Governments worldwide are no longer hesitant to crack down on social media companies and their executives. In August, Pavel Durov, the billionaire founder of the Telegram messaging app, was arrested in France as part of a broad investigation into criminal activity on the platform. Days later, a Brazilian Supreme Court justice blocked access to X, one of the country’s most popular social networks, amid a showdown with owner Elon Musk. And this month a Washington D.C. district court will hear arguments about whether the U.S. government can ban TikTok.
Lost in the noise generated by these high-profile disputes, India’s attempts to regulate Western social platforms have received little attention. That may change soon, though, as two recent court cases concerning Wikipedia raised alarms after a high-court judge threatened to ban the encyclopedia if identified users weren’t unmasked and a spokesperson for the ruling Bharatiya Janata Party (BJP) labeled the site as part of the “Western deep state.”
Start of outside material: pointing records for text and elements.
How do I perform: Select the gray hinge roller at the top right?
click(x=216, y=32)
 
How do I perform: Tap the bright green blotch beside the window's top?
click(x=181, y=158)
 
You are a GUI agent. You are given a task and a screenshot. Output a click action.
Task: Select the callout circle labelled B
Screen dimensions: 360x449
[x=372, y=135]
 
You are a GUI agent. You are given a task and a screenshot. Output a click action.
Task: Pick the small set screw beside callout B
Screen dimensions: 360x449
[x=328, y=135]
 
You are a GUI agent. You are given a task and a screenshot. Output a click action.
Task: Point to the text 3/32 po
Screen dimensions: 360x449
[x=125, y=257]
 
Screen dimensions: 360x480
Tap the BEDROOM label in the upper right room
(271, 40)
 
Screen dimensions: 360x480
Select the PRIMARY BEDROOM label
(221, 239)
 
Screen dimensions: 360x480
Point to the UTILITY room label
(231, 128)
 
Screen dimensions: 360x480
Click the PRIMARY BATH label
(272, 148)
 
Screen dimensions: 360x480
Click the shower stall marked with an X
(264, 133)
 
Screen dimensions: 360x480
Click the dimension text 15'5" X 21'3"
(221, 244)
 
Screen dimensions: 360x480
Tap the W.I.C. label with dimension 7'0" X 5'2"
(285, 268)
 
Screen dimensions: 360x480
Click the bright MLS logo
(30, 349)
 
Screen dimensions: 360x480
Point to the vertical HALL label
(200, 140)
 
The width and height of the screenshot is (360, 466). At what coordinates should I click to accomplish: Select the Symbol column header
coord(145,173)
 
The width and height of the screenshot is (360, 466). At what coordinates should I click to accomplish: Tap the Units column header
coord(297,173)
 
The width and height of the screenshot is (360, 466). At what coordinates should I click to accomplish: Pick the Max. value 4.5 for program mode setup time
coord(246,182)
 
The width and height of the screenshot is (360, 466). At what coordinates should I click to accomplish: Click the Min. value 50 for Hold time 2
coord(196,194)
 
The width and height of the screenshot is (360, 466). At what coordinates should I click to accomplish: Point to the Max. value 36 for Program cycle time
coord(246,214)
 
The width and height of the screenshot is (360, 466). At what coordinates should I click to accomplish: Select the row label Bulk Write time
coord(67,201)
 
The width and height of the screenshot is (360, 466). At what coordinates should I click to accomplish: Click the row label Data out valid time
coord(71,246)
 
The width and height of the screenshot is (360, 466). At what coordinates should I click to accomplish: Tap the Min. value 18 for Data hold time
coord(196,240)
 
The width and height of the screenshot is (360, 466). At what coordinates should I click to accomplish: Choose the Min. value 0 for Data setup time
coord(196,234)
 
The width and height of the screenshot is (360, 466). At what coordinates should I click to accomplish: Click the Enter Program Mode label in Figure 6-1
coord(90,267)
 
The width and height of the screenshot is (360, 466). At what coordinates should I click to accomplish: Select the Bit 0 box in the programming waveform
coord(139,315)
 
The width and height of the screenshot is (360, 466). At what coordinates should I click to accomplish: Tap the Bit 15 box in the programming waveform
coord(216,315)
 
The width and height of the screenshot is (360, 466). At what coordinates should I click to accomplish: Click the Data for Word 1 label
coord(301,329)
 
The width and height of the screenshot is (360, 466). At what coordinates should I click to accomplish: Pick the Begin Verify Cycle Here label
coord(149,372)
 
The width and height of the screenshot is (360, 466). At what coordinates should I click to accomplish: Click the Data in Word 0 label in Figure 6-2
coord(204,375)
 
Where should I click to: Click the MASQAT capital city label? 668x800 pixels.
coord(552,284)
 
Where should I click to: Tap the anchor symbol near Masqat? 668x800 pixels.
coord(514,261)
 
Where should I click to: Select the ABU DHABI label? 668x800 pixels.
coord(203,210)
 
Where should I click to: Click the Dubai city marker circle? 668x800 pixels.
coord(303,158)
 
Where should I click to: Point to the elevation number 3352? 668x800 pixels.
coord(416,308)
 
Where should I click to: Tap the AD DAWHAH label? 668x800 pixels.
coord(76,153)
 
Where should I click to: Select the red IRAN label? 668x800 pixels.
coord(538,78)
Wikipedia’s parent company, the Wikimedia Foundation, is accustomed to such legal threats, many of which are documented in a lengthy Wikipedia article titled “Litigation involving the Wikimedia Foundation.” In similar previous cases, the San Francisco-based nonprofit has always affirmed that it is “strongly committed to protecting the privacy of editors and users on Wikimedia projects.” To this end, its privacy policy explicitly states it collects “very little personal information” about users.